省内で8日に開いた関税・外国為替等審議会外国為替等分科会で、外為法改正案を提示した。臨時国会に改正法案を提出し、来年の施行を目指す。

財務省はこれまで、原子力や航空機、電気・ガス、通信、放送など安全保障や公益性の高い事業などを対象に、海外投資家が上場企業の「発行済み株式総数の10%以上」の株式を取得する場合に事前届出を義務づけてきた。

対象業種に一律の水準で事前届出を義務づける現行制度は投資の実態にそぐわない側面もある。財務省によると、現在、事前届出の約9割は投資先の会社の経営には関与せず、配当や株式の値上がり益を狙った投資。

そこで、法改正案では事前届出を義務づけるケースを国の安全を損なう恐れがある場合などに限定し、事前届出の免除制度を導入する。

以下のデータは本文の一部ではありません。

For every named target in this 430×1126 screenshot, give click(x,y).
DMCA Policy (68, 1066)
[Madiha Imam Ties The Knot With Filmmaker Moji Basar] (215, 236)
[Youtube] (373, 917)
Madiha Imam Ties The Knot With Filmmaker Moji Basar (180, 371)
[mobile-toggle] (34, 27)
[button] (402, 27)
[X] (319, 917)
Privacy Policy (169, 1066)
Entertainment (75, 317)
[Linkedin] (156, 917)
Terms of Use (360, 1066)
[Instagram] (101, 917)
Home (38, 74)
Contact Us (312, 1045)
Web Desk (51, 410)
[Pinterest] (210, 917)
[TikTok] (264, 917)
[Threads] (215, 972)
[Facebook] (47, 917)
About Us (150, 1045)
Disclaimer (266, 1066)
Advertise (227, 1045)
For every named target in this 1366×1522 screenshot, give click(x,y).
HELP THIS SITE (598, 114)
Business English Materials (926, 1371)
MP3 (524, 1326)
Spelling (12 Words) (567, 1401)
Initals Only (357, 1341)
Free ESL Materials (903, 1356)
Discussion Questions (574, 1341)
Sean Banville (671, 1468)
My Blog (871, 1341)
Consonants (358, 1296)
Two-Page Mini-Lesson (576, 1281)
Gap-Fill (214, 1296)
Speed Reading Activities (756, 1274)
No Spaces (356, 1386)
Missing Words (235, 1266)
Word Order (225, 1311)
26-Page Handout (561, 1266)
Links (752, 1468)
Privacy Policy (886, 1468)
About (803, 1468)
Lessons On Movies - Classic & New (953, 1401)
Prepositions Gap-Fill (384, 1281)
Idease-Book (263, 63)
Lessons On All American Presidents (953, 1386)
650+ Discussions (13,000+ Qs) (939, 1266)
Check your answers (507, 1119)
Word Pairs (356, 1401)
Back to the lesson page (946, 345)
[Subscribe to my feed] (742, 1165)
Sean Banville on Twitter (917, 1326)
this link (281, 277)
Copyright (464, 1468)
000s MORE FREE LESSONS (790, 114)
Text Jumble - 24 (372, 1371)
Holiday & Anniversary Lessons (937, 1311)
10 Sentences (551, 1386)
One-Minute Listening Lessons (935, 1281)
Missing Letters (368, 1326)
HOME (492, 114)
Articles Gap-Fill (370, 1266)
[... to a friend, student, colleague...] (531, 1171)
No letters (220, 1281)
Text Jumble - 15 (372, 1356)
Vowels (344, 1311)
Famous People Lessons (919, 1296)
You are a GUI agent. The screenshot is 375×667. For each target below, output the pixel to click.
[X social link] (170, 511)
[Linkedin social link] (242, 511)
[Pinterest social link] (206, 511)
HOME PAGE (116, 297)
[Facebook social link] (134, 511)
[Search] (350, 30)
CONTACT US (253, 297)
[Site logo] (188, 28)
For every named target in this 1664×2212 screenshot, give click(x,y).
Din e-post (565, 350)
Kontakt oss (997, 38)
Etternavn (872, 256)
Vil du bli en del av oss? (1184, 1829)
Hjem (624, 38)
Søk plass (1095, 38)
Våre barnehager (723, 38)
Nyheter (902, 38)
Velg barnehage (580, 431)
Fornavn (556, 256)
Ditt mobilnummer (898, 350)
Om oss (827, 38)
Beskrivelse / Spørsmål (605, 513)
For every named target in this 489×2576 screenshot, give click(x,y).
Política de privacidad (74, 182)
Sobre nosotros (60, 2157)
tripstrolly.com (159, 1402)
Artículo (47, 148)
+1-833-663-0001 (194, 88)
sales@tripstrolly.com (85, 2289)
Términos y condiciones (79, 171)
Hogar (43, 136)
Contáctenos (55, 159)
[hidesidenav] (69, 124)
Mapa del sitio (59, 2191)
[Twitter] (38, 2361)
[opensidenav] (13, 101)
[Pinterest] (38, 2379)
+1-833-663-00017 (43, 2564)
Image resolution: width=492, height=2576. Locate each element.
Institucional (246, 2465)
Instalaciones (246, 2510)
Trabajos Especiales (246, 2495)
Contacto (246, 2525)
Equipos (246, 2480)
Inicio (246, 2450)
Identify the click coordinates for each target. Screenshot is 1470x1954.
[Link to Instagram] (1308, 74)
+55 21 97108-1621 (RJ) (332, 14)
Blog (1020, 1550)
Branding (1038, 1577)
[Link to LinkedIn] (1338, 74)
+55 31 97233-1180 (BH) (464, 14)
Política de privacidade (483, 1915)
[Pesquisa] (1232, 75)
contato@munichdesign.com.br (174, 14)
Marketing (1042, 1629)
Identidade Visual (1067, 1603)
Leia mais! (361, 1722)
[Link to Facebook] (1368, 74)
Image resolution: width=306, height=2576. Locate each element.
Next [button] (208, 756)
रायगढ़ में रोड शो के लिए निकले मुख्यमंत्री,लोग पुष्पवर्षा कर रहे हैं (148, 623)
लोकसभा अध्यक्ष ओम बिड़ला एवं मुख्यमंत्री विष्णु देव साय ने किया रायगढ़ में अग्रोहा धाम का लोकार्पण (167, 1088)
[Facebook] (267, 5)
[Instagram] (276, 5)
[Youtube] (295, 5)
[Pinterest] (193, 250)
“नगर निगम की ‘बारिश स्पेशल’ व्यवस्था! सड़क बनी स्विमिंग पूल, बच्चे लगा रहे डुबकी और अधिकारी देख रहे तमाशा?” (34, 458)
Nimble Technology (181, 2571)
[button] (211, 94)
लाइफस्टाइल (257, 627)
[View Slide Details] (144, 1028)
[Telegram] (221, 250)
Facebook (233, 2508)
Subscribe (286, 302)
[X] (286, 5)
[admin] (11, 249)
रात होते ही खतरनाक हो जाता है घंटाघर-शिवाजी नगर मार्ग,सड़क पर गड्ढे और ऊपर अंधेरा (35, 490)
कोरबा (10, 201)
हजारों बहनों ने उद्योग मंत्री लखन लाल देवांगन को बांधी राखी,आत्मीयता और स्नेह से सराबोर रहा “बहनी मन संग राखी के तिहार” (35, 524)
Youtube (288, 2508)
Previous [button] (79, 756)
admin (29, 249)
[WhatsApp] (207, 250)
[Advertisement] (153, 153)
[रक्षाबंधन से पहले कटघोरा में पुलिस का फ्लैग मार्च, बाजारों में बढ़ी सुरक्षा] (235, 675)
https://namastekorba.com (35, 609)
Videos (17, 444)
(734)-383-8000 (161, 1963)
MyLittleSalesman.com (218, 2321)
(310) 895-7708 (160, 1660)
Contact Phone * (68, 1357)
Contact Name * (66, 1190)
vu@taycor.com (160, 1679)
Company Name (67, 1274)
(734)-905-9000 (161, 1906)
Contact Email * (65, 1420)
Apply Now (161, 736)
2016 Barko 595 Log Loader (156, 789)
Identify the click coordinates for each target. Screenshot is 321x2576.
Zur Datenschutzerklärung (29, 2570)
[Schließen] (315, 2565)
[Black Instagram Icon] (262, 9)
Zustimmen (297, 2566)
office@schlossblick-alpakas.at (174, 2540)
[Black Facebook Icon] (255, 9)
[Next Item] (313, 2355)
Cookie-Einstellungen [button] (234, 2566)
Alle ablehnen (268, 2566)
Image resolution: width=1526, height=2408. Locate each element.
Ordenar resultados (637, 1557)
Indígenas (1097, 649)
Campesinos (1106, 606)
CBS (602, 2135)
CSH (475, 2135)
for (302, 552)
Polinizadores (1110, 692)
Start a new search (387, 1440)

インデックス投資を通じ、事前届出が必要な企業に投資する場合には、投資先企業の役員に就任しないことなどを条件に届出基準を引き上げるなど海外投資家の負担軽減策を検討する。

外為法の改正案には、事前届出基準として「議決権総数の1%以上」も併記する。10月の政令改正で事前届出の基準に議決権ベースの保有比率が追加されることに伴う措置。

対内直接投資を巡っては、欧米で規制強化が先行していた。